I let him glimpse the page, but not long enough for him to read ahead as I knew he would.

“‘Let it be Christmas-night, and at that hour when merriment and wine has flushed every face, and glowed into every heart.’”

“Are they so drunk the wine is now splashing on their face as they drink?” Sherlock asked. “I shall need to make a note of that behaviour, if so.”

“No, no, just descriptive license,” I said, and continued, “‘And now I will paint to you a young maiden who embraced in the arms of her lover is whirled round the hall, her eyes sparkling, her white bosom heaving and her little feet scarce seeming to touch the floor.’”

“Is the lover whirling her to get her bosoms to heave like that? Are they going to heave out of her blouse? Mycroft seems to have hopes of bosoms heaving out of blouses a lot. Is Mycroft the boy in the story?”

“Shush, Sherlock! There’s another talk I think we’ll need to have soon enough about your brother and bosoms. Let’s get back to the story.”

“‘They pause for a moment. An old lady with an arch twinkle in her eye whsipers something to her partner, he nods and smiles; she blushes and turns her eyes, pretending not to hear.’”

“Ooooh, that old lady is the villain of the tale. I bet she’s like grandmere Vernet-Rionne, and she steals the tarts meant for her grandson.”

“You have a keen eye for villains, Sherlock. That will serve you well.”

“My maths tutor is truly evil, papa. You should dispatch him before he brings us grief.”

“For now let’s enjoy Christmas and this lovely tale, shall we? ‘They join the dance again, when suddenly he stays her in the center of the hall. Above their heads droops down a beautiful plant with pale white berries and leaves of a delicate green.’”

“THE TRAP! I KNEW IT! The old lady wants the berries to fall into the bosom girl’s mouth and poison her!”

“Hold, Sherlock, hold! What have I told you about theorizing before you get all the facts? Listen to this: ‘He stoops and gives her the-kiss-under-the-mistletoe. All laugh and follow his example till the scene vies the revels of the ancient Bacchanals.’”

“Ugh. You can’t have orgies at Christmas,” Sherlock said, face contorted with disgust.

“Apparently your brother has been teaching you a bit more than I realized.”

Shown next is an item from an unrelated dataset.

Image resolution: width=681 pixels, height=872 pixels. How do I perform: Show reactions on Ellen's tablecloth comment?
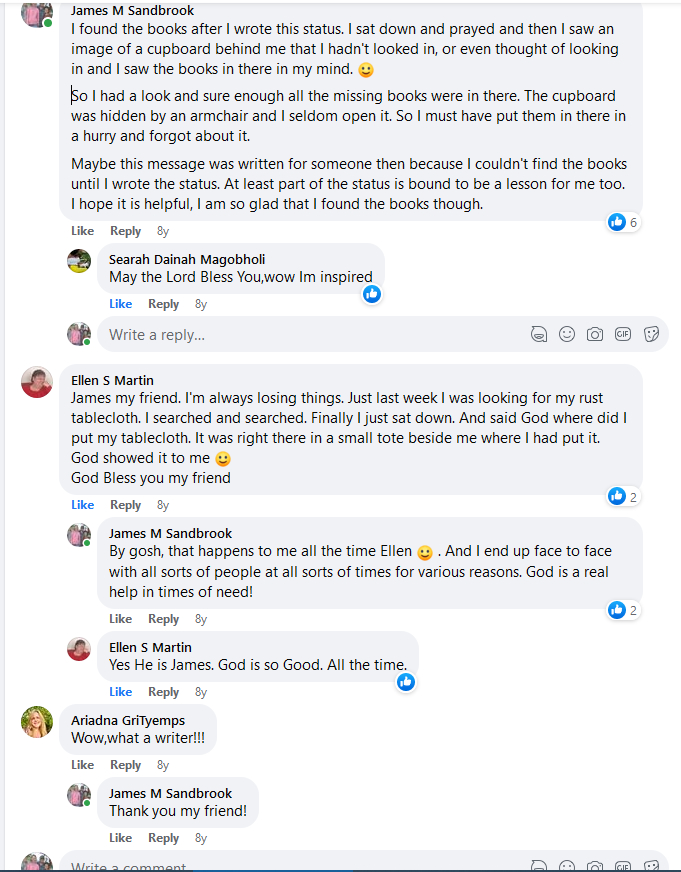(623, 496)
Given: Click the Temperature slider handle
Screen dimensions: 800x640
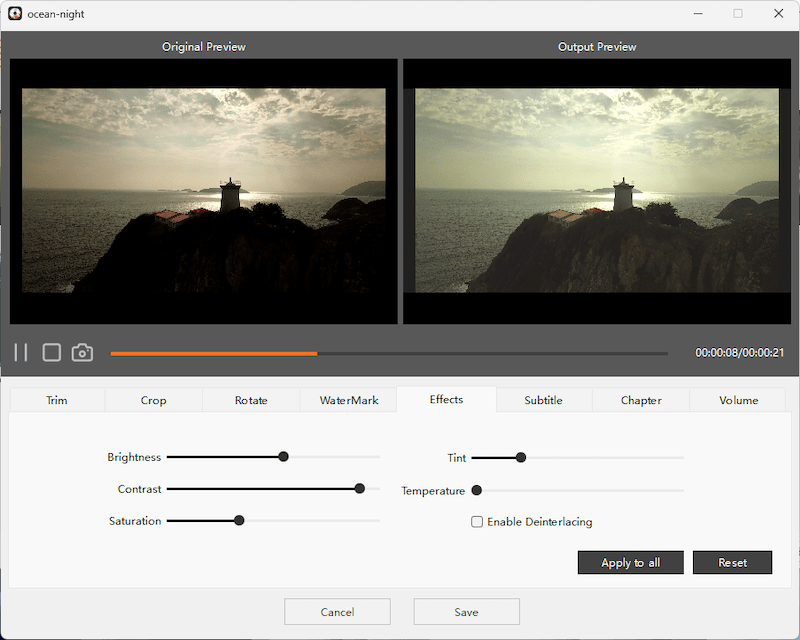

“No, Winwood Reade, papa. You know, the part in Martydom of Man about Spendius and Matho. ‘Venerabl senators, ladies of gentle birth, innocent children, had fallen into the hands of the brutal mutineers, and had been crucified, torn to pieces, tortured to death in a hundred ways. During the awful orgies . . .’ You know the part.”

“Apparently not as well as you, my lad. Have I ever explained to you about how your mind is a little brain-attic of limited size and you must be careful what furniture you put in it? Perhaps we should move you to something other than Winwood Reade for a while.”

“So the bosom girl didn’t get torn to pieces and tortured to death?”

“No, Sherlock, she didn’t get torn to pieces and tortured to death. Winwood Reade is just talking about a lovely holiday party with dancing, like your aunt has every year.”

“My cousins seem like they want to torture me sometimes at that party.”

“As I said, you have a keen eye for villains. Never lose that, and prepare yourself for dealing with them. How about a little Christmas singlestick?”

“YAY!” Sherlock exclaimed, hopped up, and ran for the sticks.

What followed was a merry Christmas thrashing, as no singlestick training in the world prepares you to fight an opponent of half your size and twice your energy. But it got him off Winwood Reade until at least the new year.